Hace unos días, como estaba previsto y con la sala de la Casa del Concejo abarrotada, 140 sillas, presentamos un nuevo libro del Cronista que esto escribe, mi último libro: San Ignacio de Loyola en Arévalo.
El acto lo abrió la concejal de cultura María Luisa Pérez, que manifestó la satisfacción por presentar este libro del Cronista, en el que fue su último acto como edil, gesto que he agradecido sinceramente. Y he tenido la fortuna de tener como anfitrión a Pablo Serrano, el Director de este Diario, que hizo de presentador de esta mi última obra.
Cuando se acercaban dos importantes centenarios de San Ignacio de Loyola, el V Centenario de la Conversión, y el IV de su canonización, me propuso que escribiera ampliamente sobre los años arevalenses de Íñigo López de Loyola, unos años tan importantes como desconocidos de este personaje universal, porque era conveniente divulgar esos momentos de la historia de mi ciudad, me dijo con buen criterio.
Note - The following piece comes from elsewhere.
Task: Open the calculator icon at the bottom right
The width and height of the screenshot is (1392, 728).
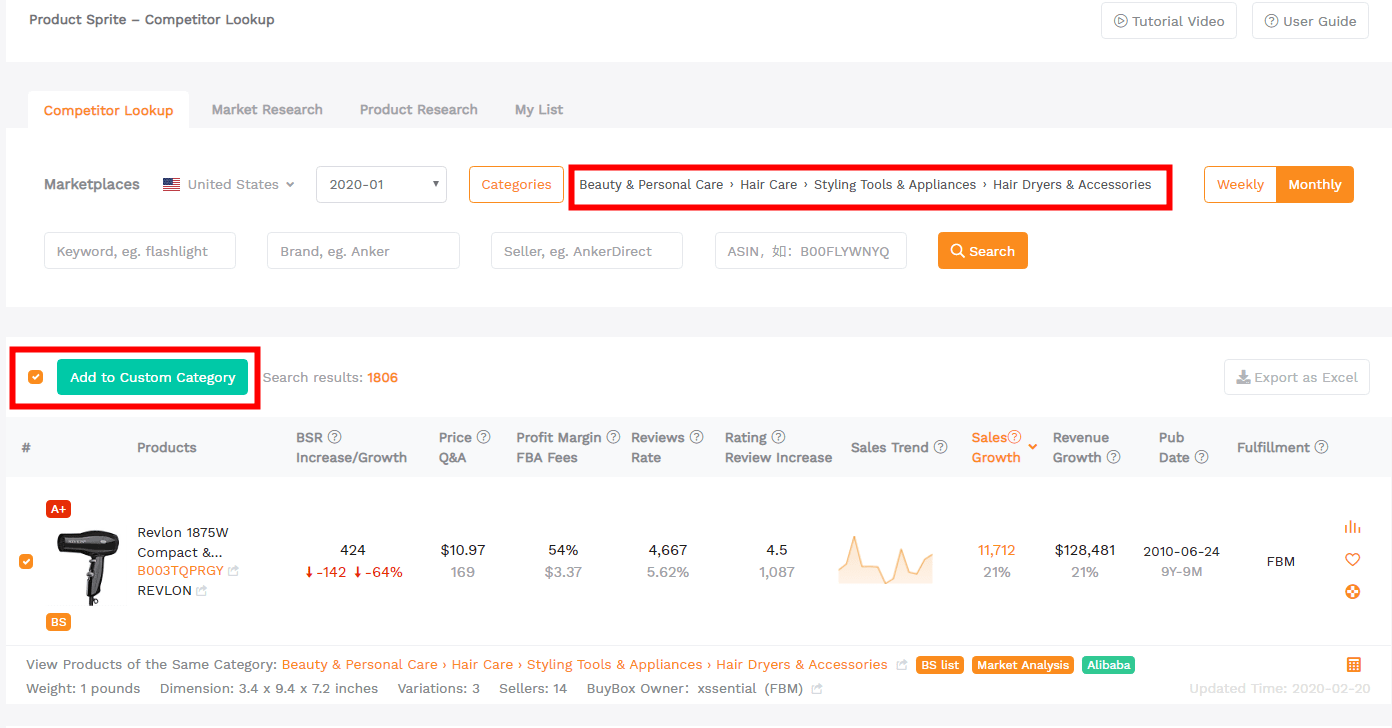Action: pyautogui.click(x=1354, y=664)
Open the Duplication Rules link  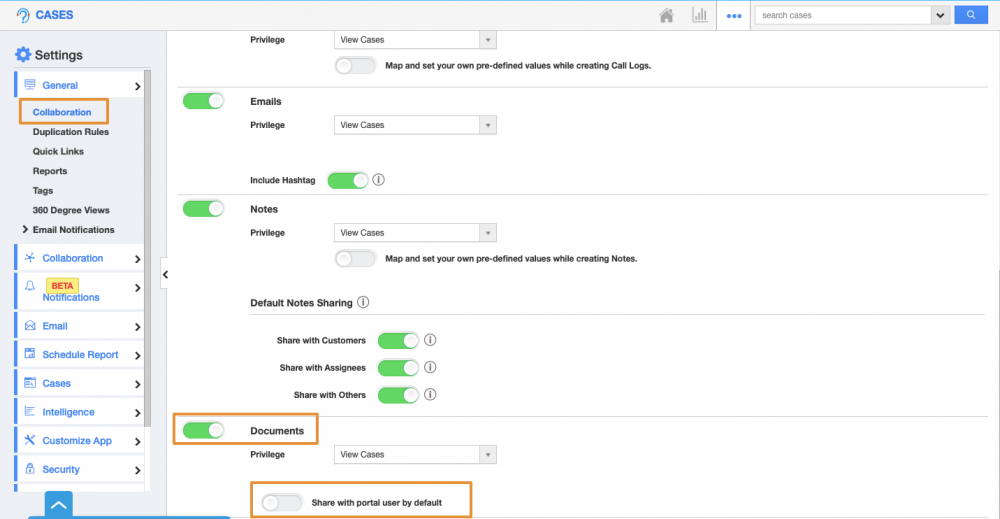coord(70,132)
Por supuesto acepté el reto que me llevó a profundizar en el personaje, en el ambiente de la entonces villa de Arévalo que le rodeó cerca de once años de su juventud. De este joven Íñigo y su estancia en Arévalo, desde los 15 años a los 26, teníamos noticias fragmentadas y a veces contradictorias. Y una frase tan desafortunada como nada definitoria de aquellos años que el joven guipuzcoano paso en nuestra ciudad, «hasta los 26 años de su edad fue hombre dado a las vanidades del mundo…». Profundizar en los últimos años que las Casas Reales arevalenses eran foco de atención y centro de aventuras e intrigas en aquella villa castellana de realengo, tan leal, que puso el interés de la Corona de Castilla por encima del Rey. La «muy más leal villa…». Profundizar en la vida de Alonso de Montalvo, el amigo íntimo de Íñigo que nos hizo llegar algunas de las aventuras de ambos en Arévalo… En fin, todo un repertorio en torno a esos años de principios del s. XVI.
Y se dio una circunstancia muy especial y curiosa. Pude exhibir una fotografía mucho más que curiosa de hace veinte años. Efectivamente, día más, día menos, hace 20 años tomaba yo posesión del cargo honorífico de Cronista Oficial de la Ciudad de Arévalo y estábamos en circunstancias parecidas, el alcalde saliente, Francisco León, y el entrante, Vidal Galicia… Paco Robidach está con nosotros alejado de la política, y el otro personaje que presidía la mesa, José Luis Gutiérrez Robledo, gran amigo y maestro, ya desaparecido, que entonces me presentó en aquel acto y fue como mi padrino. Unas circunstancias que se repitieron, fueron coincidentes por casualidad, no teníamos otras fecha, pero que nos hicieron sonreír por la situación.
Como Cronista y como arevalense no tengo más que agradecer profundamente el cariño de mi gente, de mis amigos y mis conciudadanos que siempre que presento alguna cosa mía, me esperan y acompañan con una gran fidelidad y cariño. Fíjense, amigos lectores, hoy con las redes y esas cosas, fueron también casi un centenar de adhesiones al acto de gentes que por alguna causa no pudieron estar presentes y aún estoy firmando libros en cualquier lugar que me lo piden… Me he sentido arropado y querido por los míos…
Justo al día siguiente ha tomado posesión la nueva corporación. Son cosas del calendario. Y como casi siempre, el nuevo alcalde Vidal Galicia ha estrenado la legislatura presidiendo las procesiones de la romería de La Caminanta, esa tradicional romería que es el preludio de las Ferias y Fiestas que están ahí, a la vuelta de la esquina.
Como es tradicional, las dulzainas y tamboriles acompañan siempre a la comitiva de «caminantes», bien sea en desplazamientos lúdicos, de traslados o las propias procesiones con la Virgen, con sus agudas notas eléctricas que son tan contagiosas y pegadizas…
Mi debilidad por nuestra música es notoria, pero aún me emociona en momentos. Estaba yo leyendo y en la distancia se comenzó a escuchar la «gaitilla», a medida que se acercaban, mi atención se centró ya en la música y cual fue mi sorpresa que los dulzaineros entonaron y algunos cofrades cantaron bastante bien una canción para mí muy emblemática, el Canto a la Cigüeña: «Hay que ver la cigüeña, cuánto nos vale, si no fuera por ella, ¡cualquiera sabe! cómo repicotea… cómo revolotea…»
Ya huele a Ferias. Una culebrilla recorrió mi espalda y algunas nostalgias invadieron mis pensamientos.